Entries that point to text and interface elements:
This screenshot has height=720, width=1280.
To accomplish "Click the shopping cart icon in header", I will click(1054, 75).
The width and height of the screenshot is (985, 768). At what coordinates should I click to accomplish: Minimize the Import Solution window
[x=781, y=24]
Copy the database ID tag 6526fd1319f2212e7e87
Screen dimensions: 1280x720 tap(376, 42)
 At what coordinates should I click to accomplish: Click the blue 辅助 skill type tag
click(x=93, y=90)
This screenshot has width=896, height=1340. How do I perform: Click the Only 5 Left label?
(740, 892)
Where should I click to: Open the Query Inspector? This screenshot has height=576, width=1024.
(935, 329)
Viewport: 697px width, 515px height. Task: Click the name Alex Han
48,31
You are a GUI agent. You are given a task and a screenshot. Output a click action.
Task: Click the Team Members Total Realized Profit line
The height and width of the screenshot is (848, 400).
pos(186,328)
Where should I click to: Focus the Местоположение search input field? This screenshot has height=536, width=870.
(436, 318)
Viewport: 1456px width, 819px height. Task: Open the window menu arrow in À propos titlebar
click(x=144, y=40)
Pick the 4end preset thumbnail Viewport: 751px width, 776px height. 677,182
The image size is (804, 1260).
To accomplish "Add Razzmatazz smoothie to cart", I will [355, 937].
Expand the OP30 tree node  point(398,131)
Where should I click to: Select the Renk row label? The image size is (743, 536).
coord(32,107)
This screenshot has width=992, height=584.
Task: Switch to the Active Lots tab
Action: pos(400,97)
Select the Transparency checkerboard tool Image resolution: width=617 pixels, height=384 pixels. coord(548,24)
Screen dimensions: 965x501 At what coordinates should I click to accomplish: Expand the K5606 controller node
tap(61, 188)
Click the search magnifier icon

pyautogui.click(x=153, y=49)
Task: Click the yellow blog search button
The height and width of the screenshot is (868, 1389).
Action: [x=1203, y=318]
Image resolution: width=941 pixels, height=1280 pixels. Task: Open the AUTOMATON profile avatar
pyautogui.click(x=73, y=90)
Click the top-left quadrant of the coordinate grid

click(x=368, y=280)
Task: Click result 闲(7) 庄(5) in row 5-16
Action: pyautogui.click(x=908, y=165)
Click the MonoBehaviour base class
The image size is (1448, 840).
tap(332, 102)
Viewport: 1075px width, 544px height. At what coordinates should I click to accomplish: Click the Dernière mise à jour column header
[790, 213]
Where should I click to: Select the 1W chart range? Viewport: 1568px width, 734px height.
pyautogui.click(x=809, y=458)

- [Short problem]: Change every occurrence of "Where should I click to" in the entries above to "Where do I click to", and reproduce the entries with everything else left as it is.

- [Exercise result]:
This screenshot has height=720, width=1280.
To accomplish "Click the shopping cart icon in header", I will click(1054, 75).
The width and height of the screenshot is (985, 768). At what coordinates should I click to accomplish: Minimize the Import Solution window
[x=781, y=24]
Copy the database ID tag 6526fd1319f2212e7e87
Screen dimensions: 1280x720 tap(376, 42)
 At what coordinates should I click to accomplish: Click the blue 辅助 skill type tag
click(x=93, y=90)
This screenshot has width=896, height=1340. How do I perform: Click the Only 5 Left label?
(740, 892)
Where do I click to: Open the Query Inspector? This screenshot has height=576, width=1024.
(935, 329)
Viewport: 697px width, 515px height. Task: Click the name Alex Han
48,31
You are a GUI agent. You are given a task and a screenshot. Output a click action.
Task: Click the Team Members Total Realized Profit line
The height and width of the screenshot is (848, 400).
pos(186,328)
Where do I click to: Focus the Местоположение search input field? This screenshot has height=536, width=870.
(436, 318)
Viewport: 1456px width, 819px height. Task: Open the window menu arrow in À propos titlebar
click(x=144, y=40)
Pick the 4end preset thumbnail Viewport: 751px width, 776px height. 677,182
The image size is (804, 1260).
To accomplish "Add Razzmatazz smoothie to cart", I will [355, 937].
Expand the OP30 tree node  point(398,131)
Where do I click to: Select the Renk row label? The image size is (743, 536).
coord(32,107)
This screenshot has width=992, height=584.
Task: Switch to the Active Lots tab
Action: pos(400,97)
Select the Transparency checkerboard tool Image resolution: width=617 pixels, height=384 pixels. coord(548,24)
Screen dimensions: 965x501 At what coordinates should I click to accomplish: Expand the K5606 controller node
tap(61, 188)
Click the search magnifier icon

pyautogui.click(x=153, y=49)
Task: Click the yellow blog search button
The height and width of the screenshot is (868, 1389).
Action: [x=1203, y=318]
Image resolution: width=941 pixels, height=1280 pixels. Task: Open the AUTOMATON profile avatar
pyautogui.click(x=73, y=90)
Click the top-left quadrant of the coordinate grid

click(x=368, y=280)
Task: Click result 闲(7) 庄(5) in row 5-16
Action: pyautogui.click(x=908, y=165)
Click the MonoBehaviour base class
The image size is (1448, 840).
tap(332, 102)
Viewport: 1075px width, 544px height. At what coordinates should I click to accomplish: Click the Dernière mise à jour column header
[790, 213]
Where do I click to: Select the 1W chart range? Viewport: 1568px width, 734px height.
pyautogui.click(x=809, y=458)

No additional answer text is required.